Conceptually, going deeper (LOL) allows the networks to learn higher level concepts. For example, a 1 layer ANN (perceptron) can only learn linear functions, while a deep network is able to internally form a belief of what, say, a cat is.

More technically: Much of the work in ML is deciding what your inputs (features) should be. When classifying text documents, should you use word counts, bag of words, word stemming, character counts, etc. Should the model be linear, polynomial, gaussian, trigometric, etc. Deep learners try to automatically do feature selection and control the degrees of freedom in the model for you.

Also, deep learning is catching on in some industries. It has recently had huge successes in speech recognition, and all major companies developing this technology have started using it (e.g. Siri for one).

ergodic · on March 15, 2013

At the risk of being a bit annoying... regarding speech recognition, as said here

https://news.ycombinator.com/item?id=5376319

they use DNNs not DBNs (DBNs only used for pre-training, sometimes). Also if you read Microsoft's paper Table2, 7 hidden layer networks, which clearly qualifies as deep, work just fine with Back-propagation. Just a bigfat-MLP, no preprocessing! but 17.4 Word Error Rate (WER) vs 17.0 WER for DBN pre-training.

>they're not much like the old ANNs. DBNs are generative probabilistic graphical models using Bayesian inference.

MLPs (DNNs) can also be interpreted probabilistically. Just a directed model where inference is attained by marginalization of the hidden binary nodes in a layer-wise manner and by using a naive mean field approximation. All that to say the classic "forward-pass" ;).

Also could you indicate me a source confirming that Siri (Nuance) also switched to DNNs?. I am interested in that.

>Conceptually, going deeper (LOL) allows the networks to learn higher level concepts.

That is the really interesting part!. Now, I have not seen a proof for that. Wondering at individual neurons modeling individual features of e.g. a face or so is also a trend of the 90s and does not count as proof. I said this because it is what I usually hear.

Until now the justifications I saw for multiple layers of perceptrons being suitable for modeling arbitrary high level abstractions are reduced to

1) MLPs are universal approximators. This in my opinion is a superficial argument. GMMs also allow modeling "any" distribution and Taylor series any linear function, but in reality there are physical limitations to this argument. Maybe is true if you had a billion layer net, but will you get there?. If you had that computing power maybe a more realistic modeling of the brain might work better

2) They resemble how brain architecture works and similar arguments. Which I am fairly sure is not true. There are more human-brain based approaches to AI like e.g. cortical learning algorithms and those just seem to model that stuff to a certain extent.

**Data shown**:
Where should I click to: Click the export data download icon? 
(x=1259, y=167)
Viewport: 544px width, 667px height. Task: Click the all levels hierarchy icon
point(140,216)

**Stated exercise 1**:
In the deep learning discussion, what word error rate did the 7-hidden-layer network trained with plain back-propagation reach in Microsoft's paper?
**Stated exercise 2**:
Extend the deep learning discussion beyond its final sentence.
The listing is not needed for this work.

**Output 1**:
It reached a word error rate of 17.4.

**Output 2**:
spikels · on March 14, 2013

It is purely a matter of opinion whether DBNs are "overhyped" but I hope you would agree that they are currently being "hyped". And I hope you understand how this can actually damage the potential of what is likely some very good technology like say like what happened to neural nets. :)

It is also a matter of opinion how widely they are being used in industry. Certainly they are being studied in many companies but they do not a appear to used much in production because of their complexity and high training cost. This is still cutting edge technology.

In my experience most professionally trained mathematicians and statisticians are still pretty skeptical of these claims. Wouldn't you agree?

stiff · on March 14, 2013

It is OK to be skeptical, all I am trying to say is that most of the comments leave the impression of the poster trying to lean over backwards to say something at all related to the topic, often ending up with generic truisms. For example how is model building being a small part of practical ML criticism of deep learning? How is it on-topic at all?

spikels · on March 14, 2013

Not my comment but I think they mean that it is a relatively small part of the overall process and thus not "The Biggest Data Science Breakthrough". Maybe not a fair criticism but they have a point.

I would love to see a breakthrough in data cleansing or how about just standardized coding, labeling and formatting. Unfortunately I've used lots of 3rd party data sources and wasted more time on these brainless activities than I want to think about. Consider yourself lucky if you only work on web logs where you control what they look like.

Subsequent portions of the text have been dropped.